Telegraph UK: It has long been known as a culinary paradise, but in wealthy Singapore, middle-class families are now turning to food banks as the pandemic’s economic woes start to bite.
Job losses, stagnant wages and inflation have combined to plunge middle income families into unprecedented food insecurity. Charities warn the situation will get worse next year.
“We have a husband and wife who called us up and she was an executive and so was the husband. Both lost their jobs and you can hear the pain in their voice because they don’t know what to do, how to stretch dollars,” said Nizar Shariff, founder of Free Food for All.
He said in the initial stages of the pandemic, low-income families were hit the hardest as they lost their precarious jobs and had no social protection. During Singapore’s first lockdown last Spring, the number of people on his charity’s database suddenly spiked from 300 to 1,700 within 10 days.
But Mr Shariff said patterns of food insecurity were now shifting. “Right now, surprisingly, the numbers are increasing but they are coming from a different demographic. They are people who are staying not in rental flats but in purchased flats, middle income Singaporeans,” he said.
Mr Shariff’s observations have been backed by multiple food charities operating in a city state of 5.6 million that has little farming land and imports more than 90 per cent of its food.
Nichol Ng, the co-founder of the Food Bank Singapore and CEO of a food distribution business, said there had been a 25 per cent upsurge in food requests last year, but that supply chain issues would cause an even bigger problem in 2022 because of logistic shortfalls.
“The price of food has already gone up by 30-40 per cent and the logistics cost as well. We are gearing ourselves up for a great impact next year when more people will need to reach out for food aid,” she said. Salaries could not keep up with inflation on basic foods, she added.
“Chicken has gone up by 50 per cent in costs over the last 18 months – a basic staple in a multiracial country so it’s the number one protein… and I think it’s a matter of time for even the regular sliced breads that we eat to go up, maybe 20 or 30 cents per loaf.”
The pandemic’s disruption to global supply chains has caused a surge in container shipping rates, which is driving up consumer prices on goods around the world.
But Ms Ng said natural disasters and the climate crisis were also contributing to Singapore’s inflation. “To give you an example, pasta has gone up by 50 per cent cost price because of the global shortage of wheat,” she said.
“The second thing we are seeing is a backlog of manufacturing. And the third is electricity and diesel prices so some of the factories in China have stopped producing on a certain number of days… that itself is also causing a lot of problems with the manufacturing of canned food products.”
In 2019, Singapore ranked as the world’s most food-secure nation in the Global Food Security Index. However, according to The Hunger Report 2019, commissioned by the Food Bank and carried out by the Singapore Management University’s Lien Centre, a significant chunk of the population was being left behind.
The report concluded that 10.4 per cent of Singaporean households surveyed had experienced food insecurity at least once in the last 12 month.
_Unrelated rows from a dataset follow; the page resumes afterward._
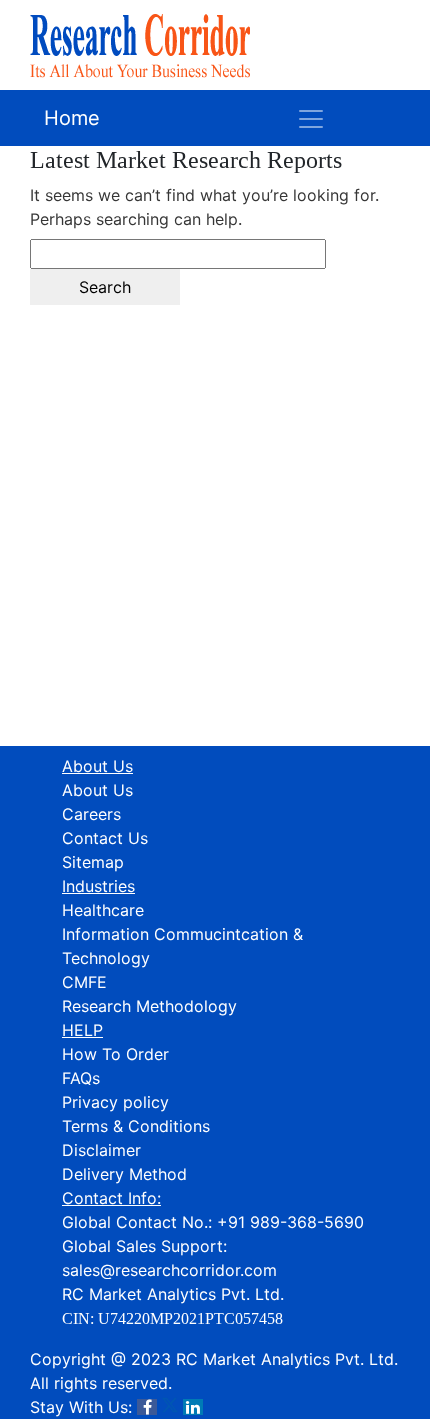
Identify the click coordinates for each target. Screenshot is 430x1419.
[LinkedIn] (193, 1407)
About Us (97, 790)
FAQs (81, 1078)
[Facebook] (147, 1407)
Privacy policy (115, 1102)
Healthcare (103, 910)
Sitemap (93, 862)
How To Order (115, 1054)
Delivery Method (124, 1174)
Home (72, 118)
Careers (91, 814)
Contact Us (105, 838)
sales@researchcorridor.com (169, 1270)
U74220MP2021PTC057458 (190, 1318)
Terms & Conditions (136, 1126)
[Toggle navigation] (311, 118)
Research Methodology (149, 1006)
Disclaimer (101, 1150)
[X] (170, 1407)
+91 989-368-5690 (290, 1222)
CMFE (84, 982)
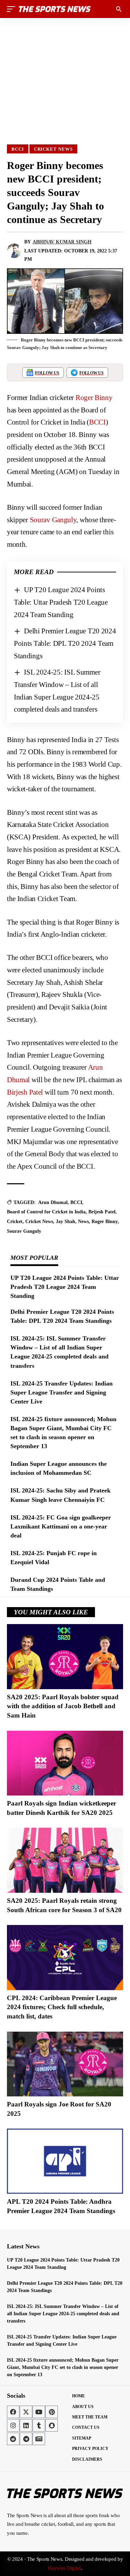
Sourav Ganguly (53, 520)
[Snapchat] (51, 2425)
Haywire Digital (64, 2568)
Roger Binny (94, 397)
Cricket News (53, 149)
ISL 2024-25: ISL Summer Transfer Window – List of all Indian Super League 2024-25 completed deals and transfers (63, 2314)
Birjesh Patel (25, 1092)
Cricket (15, 1221)
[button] (13, 9)
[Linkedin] (26, 2425)
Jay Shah (65, 1221)
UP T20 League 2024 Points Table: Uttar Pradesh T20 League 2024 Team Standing (61, 602)
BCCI (17, 149)
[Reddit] (13, 2439)
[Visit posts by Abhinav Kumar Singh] (14, 250)
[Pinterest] (51, 2412)
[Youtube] (39, 2412)
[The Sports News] (55, 9)
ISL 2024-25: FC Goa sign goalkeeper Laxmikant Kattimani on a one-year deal (60, 1526)
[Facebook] (13, 2412)
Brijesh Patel (101, 1211)
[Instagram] (13, 2425)
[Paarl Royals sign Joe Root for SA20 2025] (65, 2064)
And two out of five of these households experienced food insecurity at least once a month.
The pandemic brought new struggles, said Ms Ng, as freelancers in the gig economy were laid off. Under its Feed the City initiative last year, The Food Bank Singapore distributed one million meals.
Food charities believe part of the solution lies in a proposed “Good Samaritan Food Donation” law, which would protect businesses that donate uneaten or surplus food from liability issues.
Free Food For All has launched a campaign to encourage more homegrown vegetables, while Ms Ng said Singapore needed to better control its food wastage.
“All households need to start looking at how they consume their foods and ensuring that they throw less because in Singapore we throw away 30 per cent of everything that we import,” she said.
A ministry of social and family development spokesperson said “the prolonged and wide-ranging impact of the pandemic has affected lower-to-middle-income households, similar to other developed economies”.
The ministry said the government had responded “decisively” and committed close to 20 per cent of Singapore’s GDP in economic and social support, including measures like financial relief schemes for income loss, and grocery vouchers worth £165.
Asked last month if he was concerned about inflation, Lee Hsien Loong, the prime minister, attempted to dampen worries.
“The central bankers tell us not to worry, it is transient, that they are tapering off very gradually and then things will be all right again,” he said.